Gorham Sterling Silver Corona
L.C. Smith & Corona Typewriter Inc.
Groton, New York
Serial Number 1011521V
Fellow collector Alan Seaver, whose website is machinesoflovinggrace.com, probably wrote one of the first and still best pieces on this model. He writes that, in short, to coincide with the release of its new Flattop portables, Corona commissioned Gorham to produced an initial 184 examples with panels made of sterling silver for promotional purposes. As such, the rear panels of these bore Gorham's 1930's hallmarks: a rampart, an anchor and an Old English uppercase letter G. Sterling silver examples should not be confused with Corona's regular Sterling model which was made of japanned steel, not silver.
Of the two images below, one is of how a window display at your local typewriter dealership would have been arranged with one of these promotional Gorham Coronas.

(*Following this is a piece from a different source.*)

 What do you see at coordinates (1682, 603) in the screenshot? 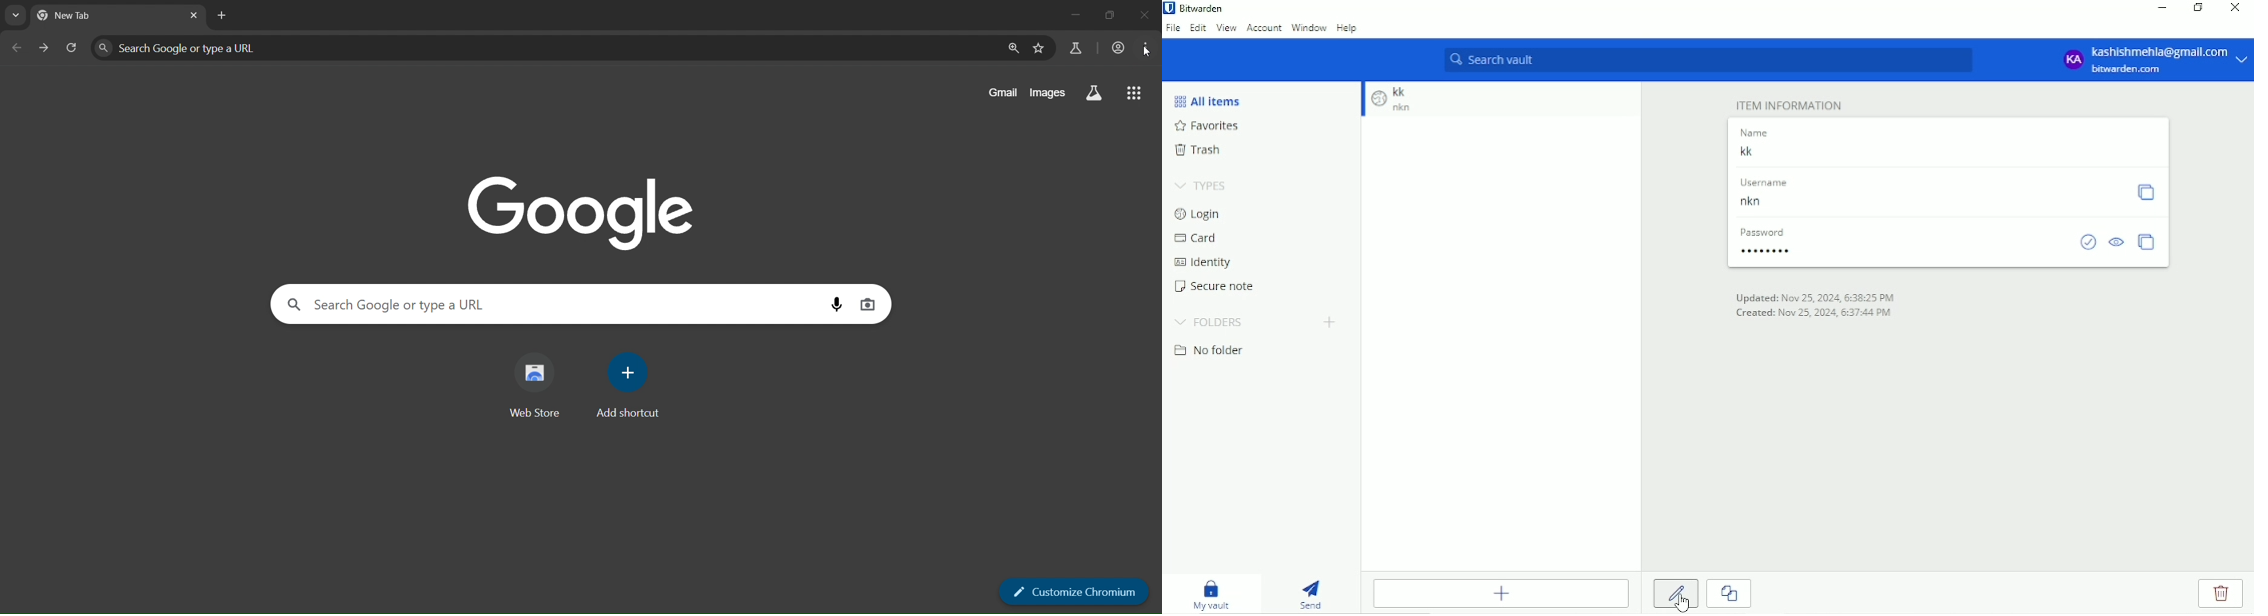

The other is of the only known surviving example of one of the wood bases from that display.
After the original run 184 examples, a short story in The New Yorker suggested that despite The Great Depression, which had crippled the country at the time. Gorham examples were so popular that "the Corona people have sold more than a thousand silver typewriters to date." The story quotes a price of $95 but actual ads indicate a price of $125, which included "Sea Robin" grain leather case.

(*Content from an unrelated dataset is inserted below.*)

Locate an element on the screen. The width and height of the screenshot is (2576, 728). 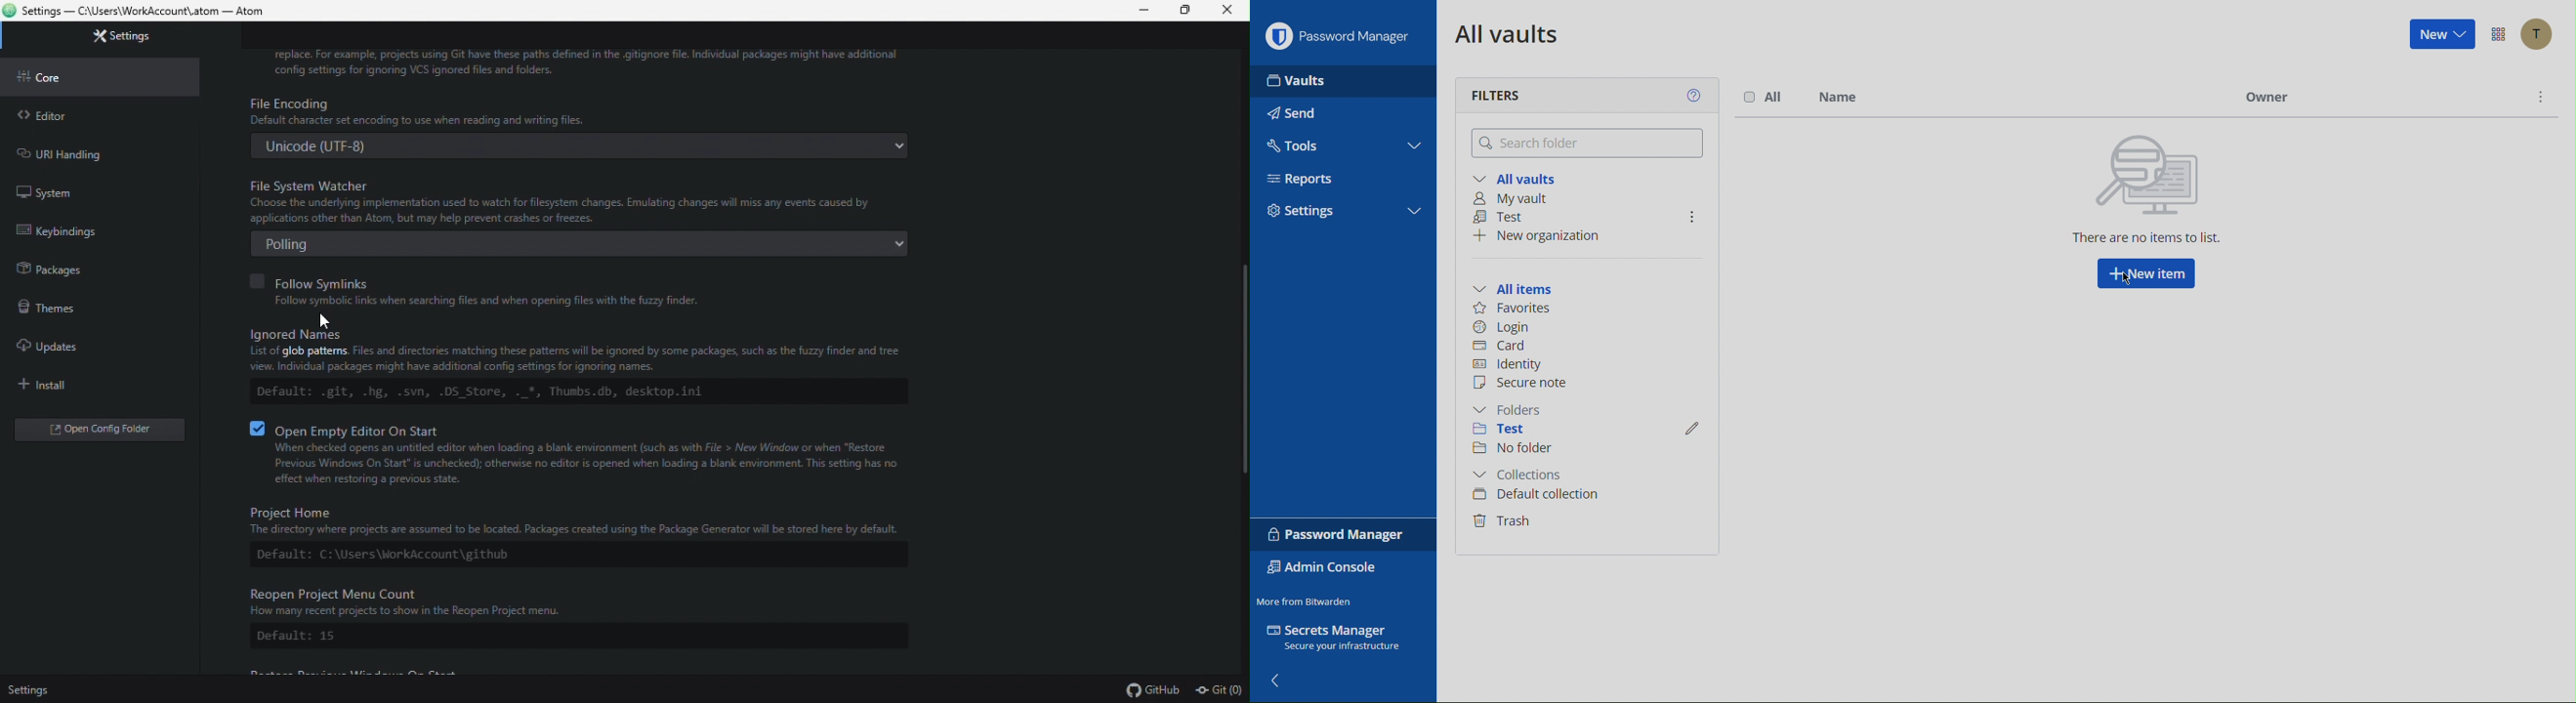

One of the more notable owners of a Gorham Corona was American author and journalist Gwen Bristow (1903 - 1980). She's seen here plucking away on hers in a 1937 photo which I purchased on eBay. The typewriter was a gift to her from her husband and fellow author, Bruce Manning. Stories of the extravagant gift began circulating in a few newspapers during the latter part of 1935 so my assumption is that it was gifted to Bristow for her birthday on September 16th. And just in case anyone is curious, no, my Gorham is not the one Bistrow owned... but wouldn't that be an exhilarating find!

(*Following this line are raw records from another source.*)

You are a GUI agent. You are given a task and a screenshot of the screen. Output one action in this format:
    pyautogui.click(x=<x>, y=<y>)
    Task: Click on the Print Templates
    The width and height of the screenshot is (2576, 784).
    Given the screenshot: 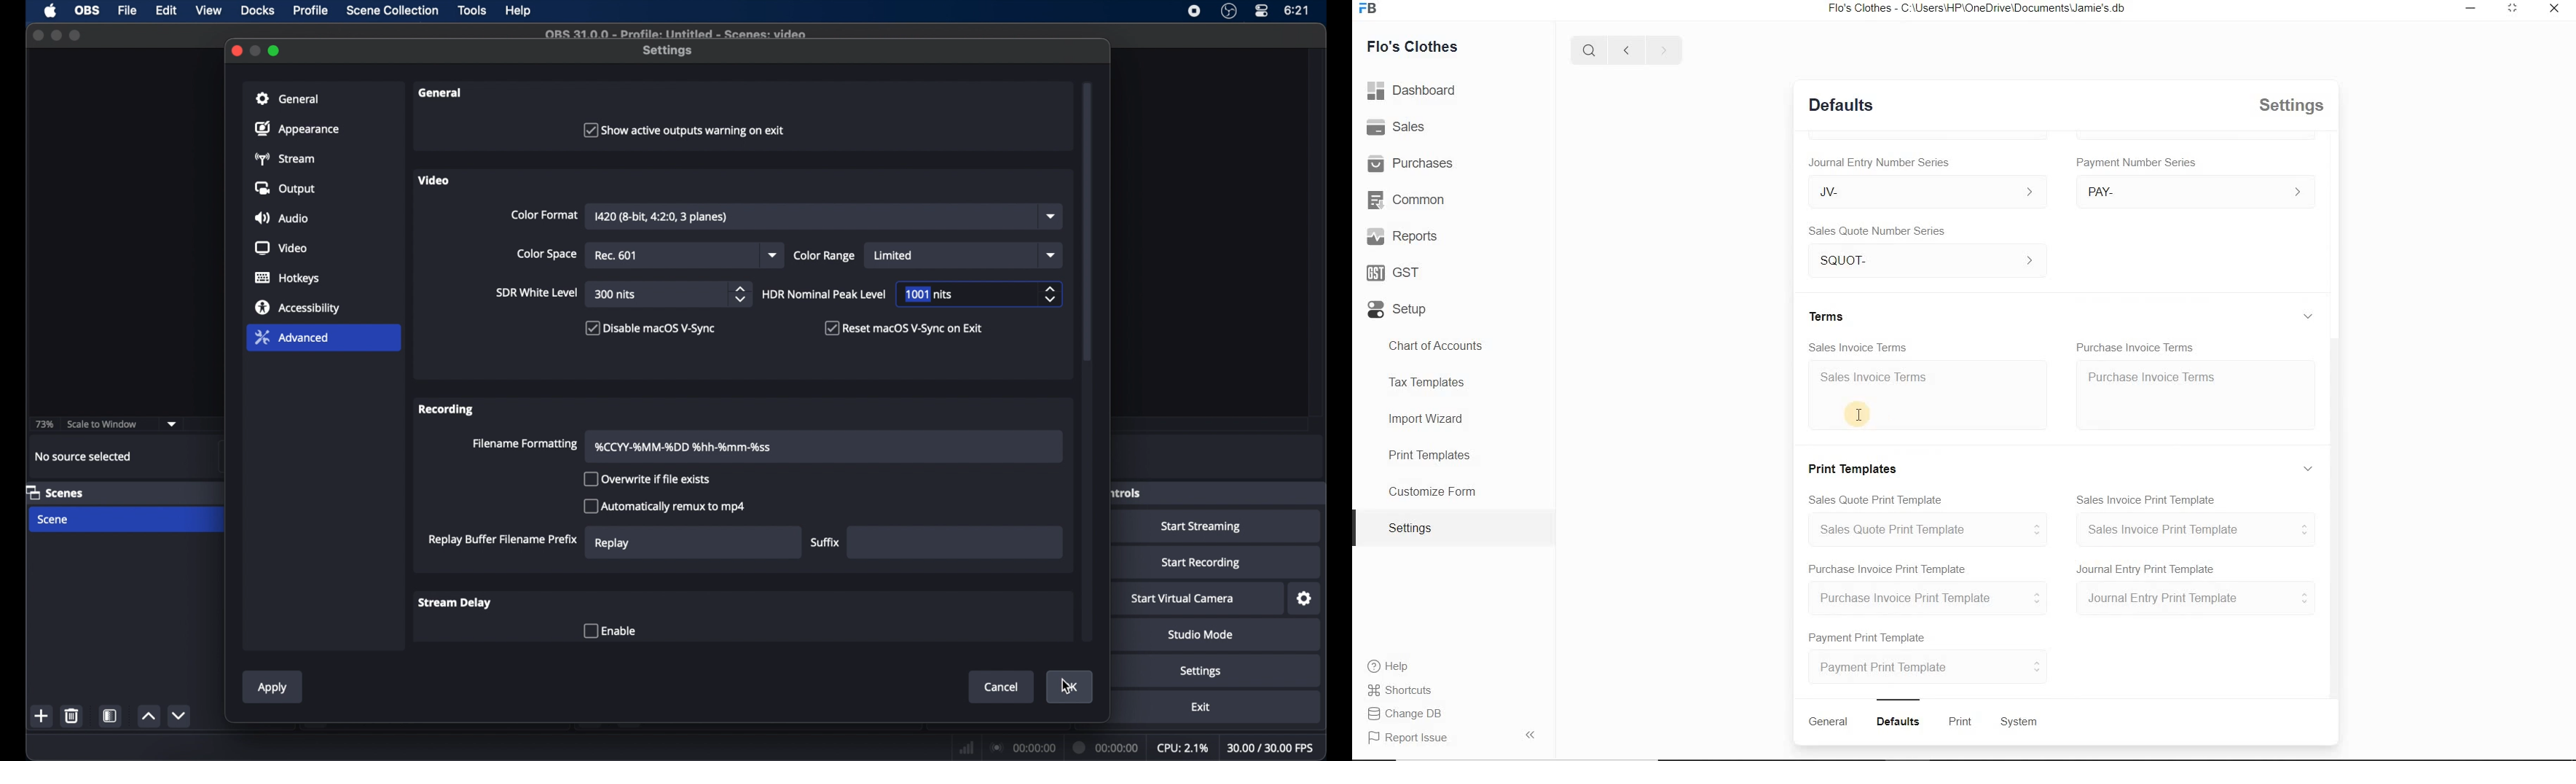 What is the action you would take?
    pyautogui.click(x=1453, y=454)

My example and its original display belonged to the late Don Sutherland (1944 - 2010). Don was a legends within our hobby. Not only was he an elite collector, but also an avid researcher, historian and writer. In his days, Don managed to unearth a Wagner, Index Visible, Hull, Crary, Sholes & Gliddens (yes plural), Crandalls, Burnett, Cash and my Tell, just to name a few. He traveled the country hunting typewriters and then graciously shared any knowledge he'd gained within the pages of various periodicals. Don also wrote The Typewriter Legend: Published by Matsushita Electric Corporation of America, Secucus, New Jersey, 1985.